TEXT SECTION:
Segmentation of X-ray coronary angiography with an artificial intelligence deep learning model: Impact in operator visual assessment of coronary stenosis severity.

BACKGROUND: Visual assessment of the percentage diameter stenosis (%DSVE ) of lesions is essential in coronary angiography (CAG) interpretation. We have previously developed an artificial intelligence (AI) model capable of accurate CAG segmentation. We aim to compare operators' %DSVE in angiography versus AI-segmented images. METHODS: Quantitative coronary analysis (QCA) %DS (%DSQCA ) was previously performed in our published validation dataset. Operators were asked to estimate %DSVE of lesions in angiography versus AI-segmented images in separate sessions and differences were assessed using angiography %DSQCA as reference. RESULTS: A total of 123 lesions were included. %DSVE was significantly higher in both the angiography (77% ± 20% vs. 56% ± 13%, p < 0.001) and segmentation groups (59% ± 20% vs. 56% ± 13%, p < 0.001), with a much smaller absolute %DS difference in the latter. For lesions with %DSQCA of 50%-70% (60% ± 5%), an even higher discrepancy was found (angiography: 83% ± 13% vs. 60% ± 5%, p < 0.001; segmentation: 63% ± 15% vs. 60% ± 5%, p < 0.001). Similar, less pronounced, findings were observed for %DSQCA < 50% lesions, but not %DSQCA > 70% lesions. Agreement between %DSQCA /%DSVE across %DSQCA strata (<50%, 50%-70%, >70%) was approximately twice in the segmentation group (60.4% vs. 30.1%; p < 0.001). %DSVE inter-operator differences were smaller with segmentation. CONCLUSION: %DSVE was much less discrepant with segmentation versus angiography. Overestimation of %DSQCA < 70% lesions with angiography was especially common. Segmentation may reduce %DSVE overestimation and thus unwarranted revascularization.

Coronary X-ray angiography segmentation using Artificial Intelligence: a multicentric validation study of a deep learning model.

GIVEN INFORMATION:
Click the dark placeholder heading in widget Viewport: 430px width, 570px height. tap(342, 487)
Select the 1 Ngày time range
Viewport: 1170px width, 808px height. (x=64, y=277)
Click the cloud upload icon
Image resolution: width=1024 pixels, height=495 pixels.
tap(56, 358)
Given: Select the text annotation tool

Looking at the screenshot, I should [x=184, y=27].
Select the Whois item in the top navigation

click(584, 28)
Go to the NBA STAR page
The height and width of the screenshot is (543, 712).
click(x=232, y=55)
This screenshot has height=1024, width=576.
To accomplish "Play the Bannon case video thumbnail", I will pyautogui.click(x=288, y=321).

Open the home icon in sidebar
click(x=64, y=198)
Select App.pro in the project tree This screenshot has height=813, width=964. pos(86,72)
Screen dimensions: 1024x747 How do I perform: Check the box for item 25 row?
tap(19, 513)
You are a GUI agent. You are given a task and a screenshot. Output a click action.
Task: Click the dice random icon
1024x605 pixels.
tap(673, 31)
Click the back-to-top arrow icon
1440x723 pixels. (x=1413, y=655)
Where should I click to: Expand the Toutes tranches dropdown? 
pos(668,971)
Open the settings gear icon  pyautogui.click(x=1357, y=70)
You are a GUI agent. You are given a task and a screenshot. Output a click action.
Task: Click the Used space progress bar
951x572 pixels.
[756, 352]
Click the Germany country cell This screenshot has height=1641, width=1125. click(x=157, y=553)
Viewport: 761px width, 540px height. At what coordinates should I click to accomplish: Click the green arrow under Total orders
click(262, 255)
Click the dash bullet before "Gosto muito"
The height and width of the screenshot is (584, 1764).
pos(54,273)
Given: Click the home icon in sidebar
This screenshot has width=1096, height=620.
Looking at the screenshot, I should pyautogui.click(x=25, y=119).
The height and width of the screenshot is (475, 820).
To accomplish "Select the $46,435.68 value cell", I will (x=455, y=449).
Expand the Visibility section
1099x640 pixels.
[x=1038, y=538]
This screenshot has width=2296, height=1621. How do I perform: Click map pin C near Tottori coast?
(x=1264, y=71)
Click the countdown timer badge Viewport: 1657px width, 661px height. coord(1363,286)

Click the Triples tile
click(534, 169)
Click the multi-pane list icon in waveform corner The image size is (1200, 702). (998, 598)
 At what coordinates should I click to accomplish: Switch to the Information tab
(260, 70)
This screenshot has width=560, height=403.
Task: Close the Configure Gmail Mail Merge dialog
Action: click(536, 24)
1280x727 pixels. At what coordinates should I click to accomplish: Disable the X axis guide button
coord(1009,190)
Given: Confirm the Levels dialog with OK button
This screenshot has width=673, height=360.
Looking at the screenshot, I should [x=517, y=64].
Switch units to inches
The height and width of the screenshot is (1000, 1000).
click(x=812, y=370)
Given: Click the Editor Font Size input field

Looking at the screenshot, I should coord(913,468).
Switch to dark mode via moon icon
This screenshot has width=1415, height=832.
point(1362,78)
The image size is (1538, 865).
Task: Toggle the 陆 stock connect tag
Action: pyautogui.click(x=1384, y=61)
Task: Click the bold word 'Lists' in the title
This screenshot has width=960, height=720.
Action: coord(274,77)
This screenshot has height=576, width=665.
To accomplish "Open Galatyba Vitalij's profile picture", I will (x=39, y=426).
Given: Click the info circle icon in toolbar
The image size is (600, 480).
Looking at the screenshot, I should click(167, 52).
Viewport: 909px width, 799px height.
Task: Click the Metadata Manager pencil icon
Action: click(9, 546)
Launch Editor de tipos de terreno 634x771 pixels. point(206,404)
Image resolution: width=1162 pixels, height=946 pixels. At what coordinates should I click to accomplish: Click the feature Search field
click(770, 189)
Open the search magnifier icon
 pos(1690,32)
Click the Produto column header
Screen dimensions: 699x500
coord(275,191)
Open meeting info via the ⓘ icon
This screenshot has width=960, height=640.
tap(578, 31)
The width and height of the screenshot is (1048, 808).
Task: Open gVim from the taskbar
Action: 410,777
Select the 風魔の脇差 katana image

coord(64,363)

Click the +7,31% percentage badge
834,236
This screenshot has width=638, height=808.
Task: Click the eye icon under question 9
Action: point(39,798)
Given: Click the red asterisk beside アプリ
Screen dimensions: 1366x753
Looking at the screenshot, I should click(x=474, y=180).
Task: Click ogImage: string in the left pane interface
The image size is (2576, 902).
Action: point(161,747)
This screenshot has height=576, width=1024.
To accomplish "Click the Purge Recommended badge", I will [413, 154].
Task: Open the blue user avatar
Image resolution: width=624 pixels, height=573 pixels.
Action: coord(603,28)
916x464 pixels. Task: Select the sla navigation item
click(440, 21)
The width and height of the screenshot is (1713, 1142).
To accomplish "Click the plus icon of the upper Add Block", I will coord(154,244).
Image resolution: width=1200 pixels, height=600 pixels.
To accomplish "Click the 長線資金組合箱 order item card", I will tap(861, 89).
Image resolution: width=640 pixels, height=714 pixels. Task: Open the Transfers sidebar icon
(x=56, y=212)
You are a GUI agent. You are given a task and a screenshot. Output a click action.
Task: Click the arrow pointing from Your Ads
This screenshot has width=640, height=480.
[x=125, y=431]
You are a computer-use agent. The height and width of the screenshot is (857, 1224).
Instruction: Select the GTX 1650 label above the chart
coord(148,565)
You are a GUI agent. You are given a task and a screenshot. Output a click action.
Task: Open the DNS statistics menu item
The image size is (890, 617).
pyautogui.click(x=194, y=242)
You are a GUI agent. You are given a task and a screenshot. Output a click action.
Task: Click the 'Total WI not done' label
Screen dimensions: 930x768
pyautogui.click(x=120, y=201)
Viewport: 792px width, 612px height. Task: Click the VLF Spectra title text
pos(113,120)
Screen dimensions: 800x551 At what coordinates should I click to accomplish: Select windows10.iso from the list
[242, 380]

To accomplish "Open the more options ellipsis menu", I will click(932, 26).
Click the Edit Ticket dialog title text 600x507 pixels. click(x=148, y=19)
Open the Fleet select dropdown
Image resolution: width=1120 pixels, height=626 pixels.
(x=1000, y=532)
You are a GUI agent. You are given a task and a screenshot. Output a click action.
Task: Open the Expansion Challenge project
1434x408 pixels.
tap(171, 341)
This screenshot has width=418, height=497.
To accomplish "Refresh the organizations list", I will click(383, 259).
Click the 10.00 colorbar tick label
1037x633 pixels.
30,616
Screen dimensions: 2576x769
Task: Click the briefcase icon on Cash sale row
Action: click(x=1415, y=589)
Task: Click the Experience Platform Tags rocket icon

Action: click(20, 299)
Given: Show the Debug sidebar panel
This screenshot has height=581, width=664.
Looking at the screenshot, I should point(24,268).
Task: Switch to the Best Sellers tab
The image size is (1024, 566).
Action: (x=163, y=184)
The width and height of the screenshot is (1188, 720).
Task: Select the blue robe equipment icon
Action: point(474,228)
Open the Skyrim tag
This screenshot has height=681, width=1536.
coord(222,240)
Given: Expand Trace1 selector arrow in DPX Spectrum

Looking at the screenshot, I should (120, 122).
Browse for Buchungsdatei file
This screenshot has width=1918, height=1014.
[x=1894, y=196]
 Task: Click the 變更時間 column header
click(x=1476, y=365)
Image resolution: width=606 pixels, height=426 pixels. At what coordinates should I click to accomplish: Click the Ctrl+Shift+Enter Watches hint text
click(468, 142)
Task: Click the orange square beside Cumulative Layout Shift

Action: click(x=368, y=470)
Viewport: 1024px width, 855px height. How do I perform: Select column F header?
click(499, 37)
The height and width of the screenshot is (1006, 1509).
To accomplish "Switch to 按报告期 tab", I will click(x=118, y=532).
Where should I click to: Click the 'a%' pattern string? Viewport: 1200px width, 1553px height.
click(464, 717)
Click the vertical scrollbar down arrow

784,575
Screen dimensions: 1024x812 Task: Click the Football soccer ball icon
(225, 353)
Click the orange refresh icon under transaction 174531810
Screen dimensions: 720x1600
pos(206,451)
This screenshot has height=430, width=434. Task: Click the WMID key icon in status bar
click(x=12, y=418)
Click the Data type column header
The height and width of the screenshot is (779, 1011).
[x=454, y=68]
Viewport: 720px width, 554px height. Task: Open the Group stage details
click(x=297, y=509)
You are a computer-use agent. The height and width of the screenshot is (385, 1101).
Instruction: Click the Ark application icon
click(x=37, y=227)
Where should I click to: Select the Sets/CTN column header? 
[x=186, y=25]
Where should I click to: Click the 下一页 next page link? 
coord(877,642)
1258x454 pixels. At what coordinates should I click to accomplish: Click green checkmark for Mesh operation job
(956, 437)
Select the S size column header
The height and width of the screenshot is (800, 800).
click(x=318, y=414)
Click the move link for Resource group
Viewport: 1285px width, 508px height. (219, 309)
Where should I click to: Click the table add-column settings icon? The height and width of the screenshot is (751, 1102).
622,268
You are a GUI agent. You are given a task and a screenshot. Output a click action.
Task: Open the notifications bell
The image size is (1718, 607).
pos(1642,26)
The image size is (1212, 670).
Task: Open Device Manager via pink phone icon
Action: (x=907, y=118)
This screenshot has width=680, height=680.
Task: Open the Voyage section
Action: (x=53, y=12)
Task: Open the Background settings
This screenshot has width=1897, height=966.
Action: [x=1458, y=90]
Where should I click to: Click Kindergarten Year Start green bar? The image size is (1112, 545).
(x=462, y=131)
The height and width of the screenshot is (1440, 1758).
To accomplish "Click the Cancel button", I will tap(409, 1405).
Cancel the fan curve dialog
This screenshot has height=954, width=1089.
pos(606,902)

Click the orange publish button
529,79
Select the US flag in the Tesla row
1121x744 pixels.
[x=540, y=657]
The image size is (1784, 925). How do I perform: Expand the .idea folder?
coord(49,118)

THE PROBLEM: In the coronary angiography segmentation abstract, what agreement between %DSQCA and %DSVE across the %DSQCA strata was found in the segmentation group compared with the angiography group?

ANSWER TO THE PROBLEM: 60.4% in the segmentation group versus 30.1% in the angiography group (p < 0.001).